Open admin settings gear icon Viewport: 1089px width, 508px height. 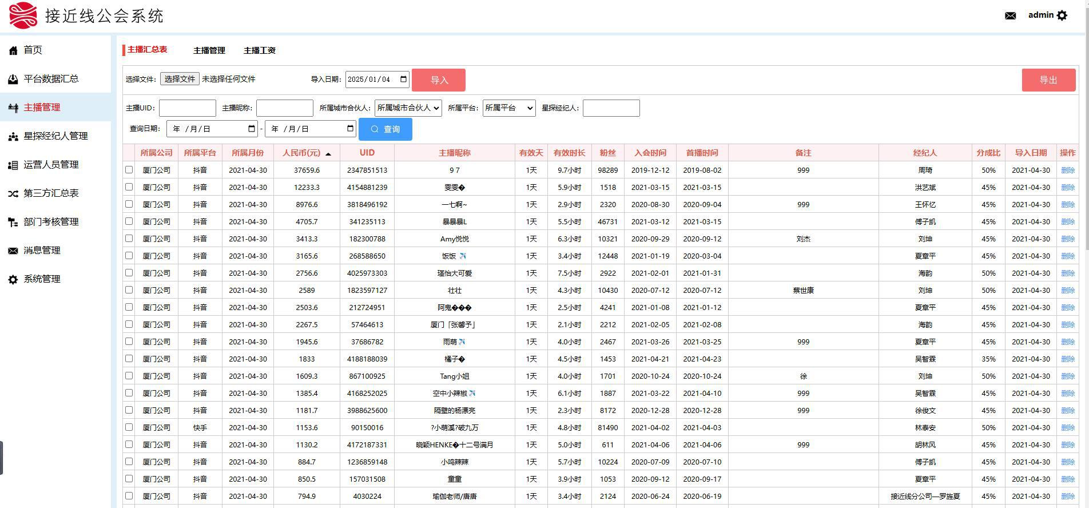click(1062, 15)
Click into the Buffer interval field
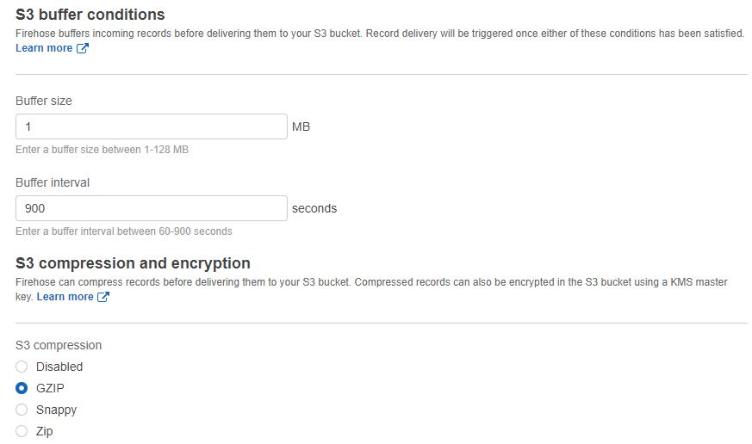 (x=152, y=208)
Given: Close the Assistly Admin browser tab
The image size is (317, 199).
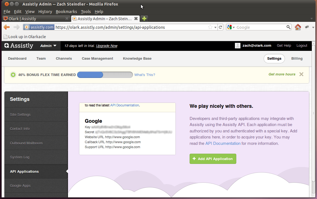Looking at the screenshot, I should point(136,19).
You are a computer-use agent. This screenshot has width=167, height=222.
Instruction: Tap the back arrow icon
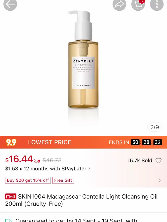pos(10,4)
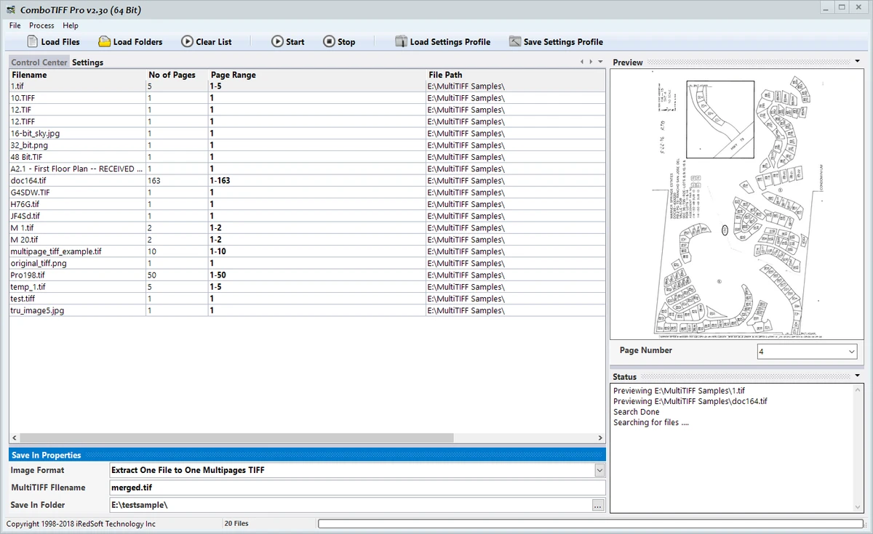Viewport: 873px width, 534px height.
Task: Open the Page Number dropdown
Action: pyautogui.click(x=851, y=352)
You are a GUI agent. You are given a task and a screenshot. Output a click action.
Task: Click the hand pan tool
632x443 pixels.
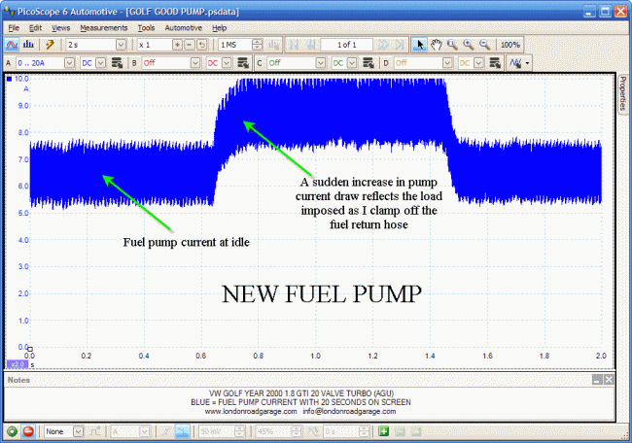tap(437, 45)
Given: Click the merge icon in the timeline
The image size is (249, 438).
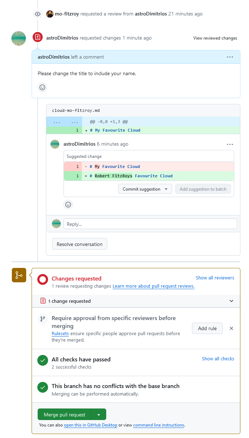Looking at the screenshot, I should click(x=19, y=275).
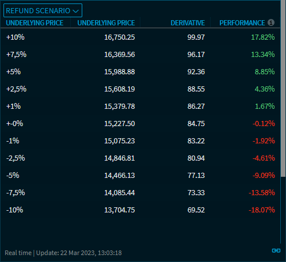The height and width of the screenshot is (262, 286).
Task: Click the 14,846.81 underlying price cell
Action: pyautogui.click(x=120, y=158)
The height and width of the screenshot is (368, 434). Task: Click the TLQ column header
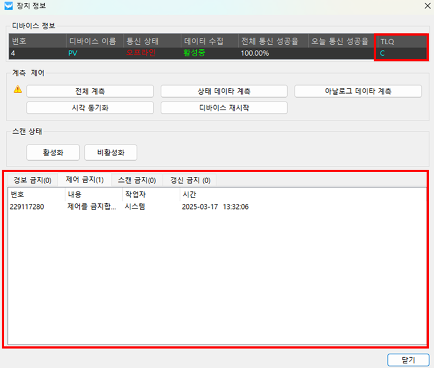point(388,41)
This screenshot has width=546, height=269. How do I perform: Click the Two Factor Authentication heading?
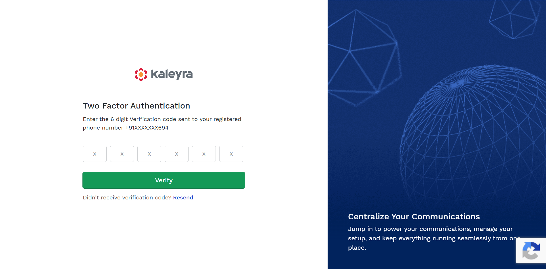137,106
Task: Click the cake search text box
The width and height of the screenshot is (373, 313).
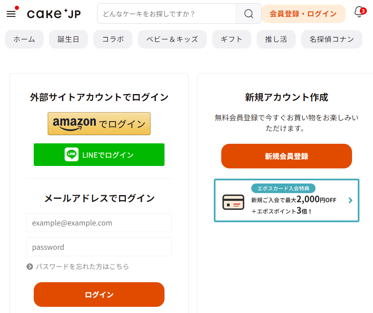Action: 167,14
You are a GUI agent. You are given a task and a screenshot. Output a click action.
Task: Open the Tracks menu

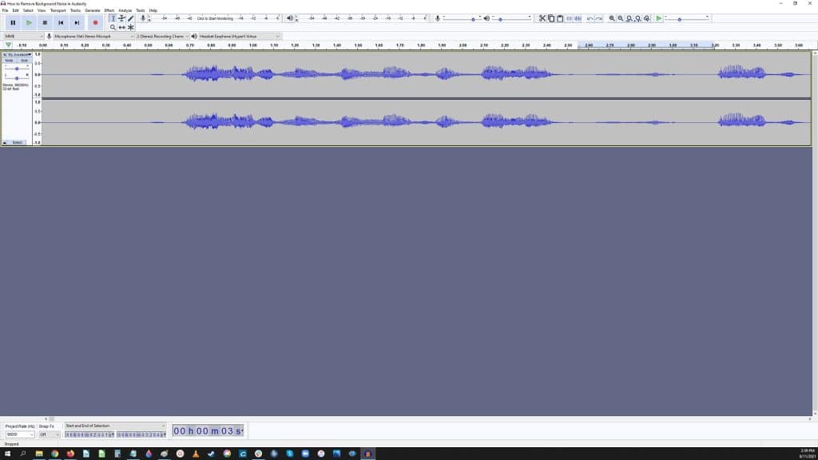coord(75,10)
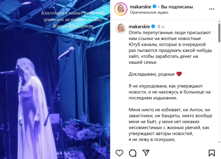
Task: Click the red heart emoji in caption
Action: (179, 74)
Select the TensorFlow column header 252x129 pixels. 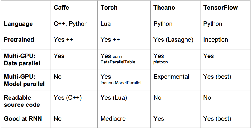[221, 8]
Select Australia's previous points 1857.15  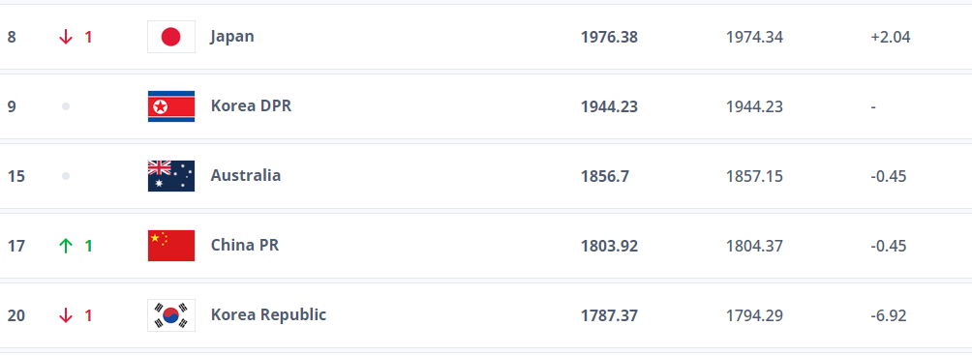point(754,176)
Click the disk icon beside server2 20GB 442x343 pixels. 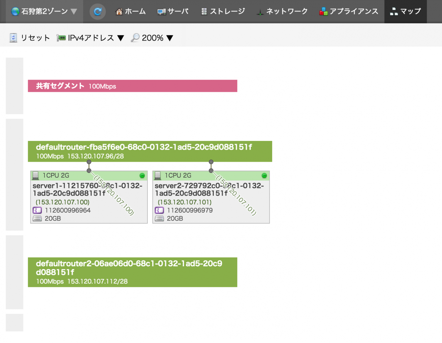coord(159,219)
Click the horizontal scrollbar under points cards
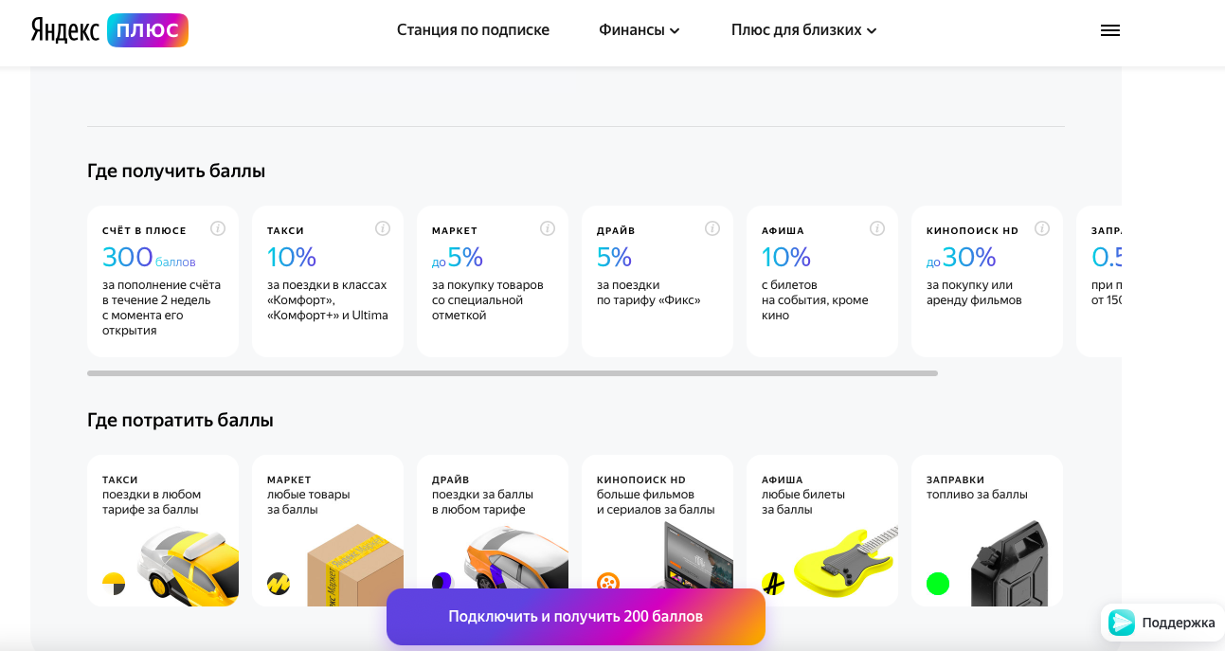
--- --- ---
Task details
From the records above, copy only the lines running from the line holding "Given: Close the Assistly Admin browser tab" through the line holding "You are a computer-use", with no pictures.

Written solution
Given: Close the Assistly Admin browser tab
The image size is (317, 199).
Looking at the screenshot, I should point(136,19).
You are a computer-use agent. This screenshot has width=167, height=222.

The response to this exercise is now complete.